— Start —

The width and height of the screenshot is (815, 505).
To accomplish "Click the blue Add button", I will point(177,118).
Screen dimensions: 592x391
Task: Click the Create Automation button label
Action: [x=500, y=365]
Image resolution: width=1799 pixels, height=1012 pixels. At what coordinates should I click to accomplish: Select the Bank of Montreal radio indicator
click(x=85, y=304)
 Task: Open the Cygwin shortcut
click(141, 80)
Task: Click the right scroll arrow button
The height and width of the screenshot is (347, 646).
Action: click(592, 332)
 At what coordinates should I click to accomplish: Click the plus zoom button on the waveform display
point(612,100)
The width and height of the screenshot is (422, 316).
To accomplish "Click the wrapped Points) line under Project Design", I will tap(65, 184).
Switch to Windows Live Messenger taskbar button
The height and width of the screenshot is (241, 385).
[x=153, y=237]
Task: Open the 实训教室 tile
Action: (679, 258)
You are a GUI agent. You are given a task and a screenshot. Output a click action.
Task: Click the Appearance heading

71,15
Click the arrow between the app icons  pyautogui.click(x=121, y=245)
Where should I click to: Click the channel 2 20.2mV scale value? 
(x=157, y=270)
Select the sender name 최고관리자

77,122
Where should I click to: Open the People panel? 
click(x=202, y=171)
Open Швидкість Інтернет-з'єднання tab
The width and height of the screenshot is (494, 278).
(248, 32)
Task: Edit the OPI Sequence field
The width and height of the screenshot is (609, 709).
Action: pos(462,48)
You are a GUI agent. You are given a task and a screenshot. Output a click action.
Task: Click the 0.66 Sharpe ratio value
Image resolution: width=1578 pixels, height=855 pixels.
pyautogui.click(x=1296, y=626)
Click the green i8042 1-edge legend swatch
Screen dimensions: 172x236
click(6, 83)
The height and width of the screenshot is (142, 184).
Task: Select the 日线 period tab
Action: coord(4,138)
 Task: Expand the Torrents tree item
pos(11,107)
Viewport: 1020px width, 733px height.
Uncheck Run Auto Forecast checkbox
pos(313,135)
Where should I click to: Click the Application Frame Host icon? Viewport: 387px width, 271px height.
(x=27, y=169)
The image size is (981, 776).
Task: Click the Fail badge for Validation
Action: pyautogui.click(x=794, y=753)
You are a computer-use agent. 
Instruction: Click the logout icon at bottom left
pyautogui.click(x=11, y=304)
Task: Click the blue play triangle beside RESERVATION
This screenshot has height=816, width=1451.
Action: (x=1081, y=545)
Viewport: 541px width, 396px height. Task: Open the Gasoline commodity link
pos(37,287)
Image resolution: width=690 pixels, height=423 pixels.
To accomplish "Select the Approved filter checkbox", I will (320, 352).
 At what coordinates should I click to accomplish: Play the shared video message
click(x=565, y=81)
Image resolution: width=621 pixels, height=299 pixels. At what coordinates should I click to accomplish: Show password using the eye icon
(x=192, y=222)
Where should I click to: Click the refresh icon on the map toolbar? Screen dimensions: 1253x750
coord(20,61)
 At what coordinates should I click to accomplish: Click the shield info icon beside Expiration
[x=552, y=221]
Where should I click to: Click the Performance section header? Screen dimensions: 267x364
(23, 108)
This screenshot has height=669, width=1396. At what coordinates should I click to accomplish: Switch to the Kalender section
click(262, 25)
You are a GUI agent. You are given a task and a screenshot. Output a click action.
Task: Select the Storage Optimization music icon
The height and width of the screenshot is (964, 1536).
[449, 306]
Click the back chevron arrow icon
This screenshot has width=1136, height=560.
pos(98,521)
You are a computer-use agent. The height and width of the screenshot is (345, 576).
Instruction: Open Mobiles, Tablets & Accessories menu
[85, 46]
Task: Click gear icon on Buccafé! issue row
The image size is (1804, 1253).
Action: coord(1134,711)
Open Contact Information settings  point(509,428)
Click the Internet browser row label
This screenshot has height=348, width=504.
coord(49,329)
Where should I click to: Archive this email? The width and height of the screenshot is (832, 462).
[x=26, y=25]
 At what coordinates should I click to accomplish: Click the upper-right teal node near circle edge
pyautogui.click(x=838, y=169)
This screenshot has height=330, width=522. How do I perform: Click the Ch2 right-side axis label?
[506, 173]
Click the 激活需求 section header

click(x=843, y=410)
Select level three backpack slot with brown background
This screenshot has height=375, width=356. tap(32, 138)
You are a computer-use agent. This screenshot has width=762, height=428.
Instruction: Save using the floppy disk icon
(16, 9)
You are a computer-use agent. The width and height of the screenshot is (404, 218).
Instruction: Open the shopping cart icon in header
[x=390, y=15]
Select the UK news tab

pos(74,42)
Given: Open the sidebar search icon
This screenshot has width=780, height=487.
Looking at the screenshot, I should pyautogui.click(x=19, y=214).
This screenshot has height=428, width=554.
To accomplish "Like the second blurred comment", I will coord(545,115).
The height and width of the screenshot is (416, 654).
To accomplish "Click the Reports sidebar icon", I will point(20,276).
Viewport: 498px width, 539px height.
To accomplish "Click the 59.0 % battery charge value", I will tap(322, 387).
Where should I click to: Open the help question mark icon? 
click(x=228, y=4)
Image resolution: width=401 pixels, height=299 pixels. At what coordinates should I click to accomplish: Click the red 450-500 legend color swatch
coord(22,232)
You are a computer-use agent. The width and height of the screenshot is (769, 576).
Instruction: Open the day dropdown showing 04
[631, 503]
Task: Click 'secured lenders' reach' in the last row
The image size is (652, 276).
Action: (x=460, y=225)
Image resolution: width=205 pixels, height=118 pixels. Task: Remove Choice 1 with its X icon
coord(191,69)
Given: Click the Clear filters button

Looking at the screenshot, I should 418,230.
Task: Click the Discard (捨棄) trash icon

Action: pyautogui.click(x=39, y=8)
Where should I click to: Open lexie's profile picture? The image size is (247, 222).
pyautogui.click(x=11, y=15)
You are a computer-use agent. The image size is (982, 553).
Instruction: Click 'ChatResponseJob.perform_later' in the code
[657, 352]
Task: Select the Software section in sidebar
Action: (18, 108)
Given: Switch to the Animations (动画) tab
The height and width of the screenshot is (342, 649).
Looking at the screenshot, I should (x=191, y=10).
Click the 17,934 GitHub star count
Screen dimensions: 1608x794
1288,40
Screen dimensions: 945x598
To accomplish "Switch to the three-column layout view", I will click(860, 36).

— End —

▶ **PROBLEM DESCRIPTION**
Scale the data from the line containing "Task: Edit the OPI Sequence field" through the line containing "Action: pos(462,48)", both lines included. Reproduce only those lines, requests too, but multiply each coordinate in the answers by 1.6 and round to whole numbers, with halves rounded up.

▶ **ANSWER TO THIS TASK**
Task: Edit the OPI Sequence field
The width and height of the screenshot is (609, 709).
Action: pos(739,77)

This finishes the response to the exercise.